Data rows ▸
--

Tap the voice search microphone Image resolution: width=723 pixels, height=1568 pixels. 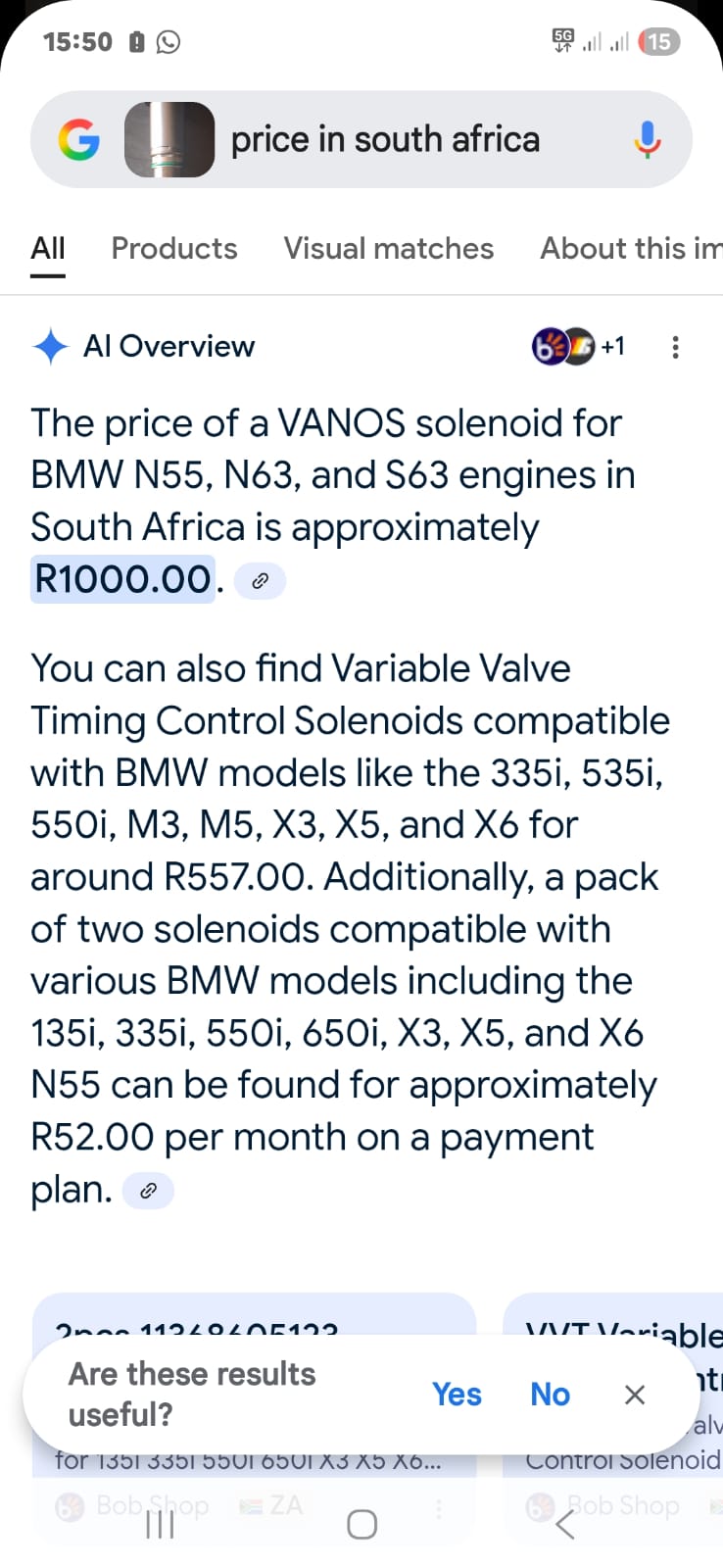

--

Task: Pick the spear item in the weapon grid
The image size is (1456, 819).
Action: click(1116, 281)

--

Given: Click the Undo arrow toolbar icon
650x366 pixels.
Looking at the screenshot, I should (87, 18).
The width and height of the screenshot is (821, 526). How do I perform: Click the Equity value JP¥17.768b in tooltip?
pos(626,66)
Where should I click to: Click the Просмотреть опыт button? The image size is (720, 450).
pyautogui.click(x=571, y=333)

--

The task ▸ Return the lines of data starting at the line containing "Task: Pick the spear item in the weapon grid" and ending at the line containing "Action: click(1116, 281)", copied word for word.

Worked answer ▸
Task: Pick the spear item in the weapon grid
The image size is (1456, 819).
Action: click(1116, 281)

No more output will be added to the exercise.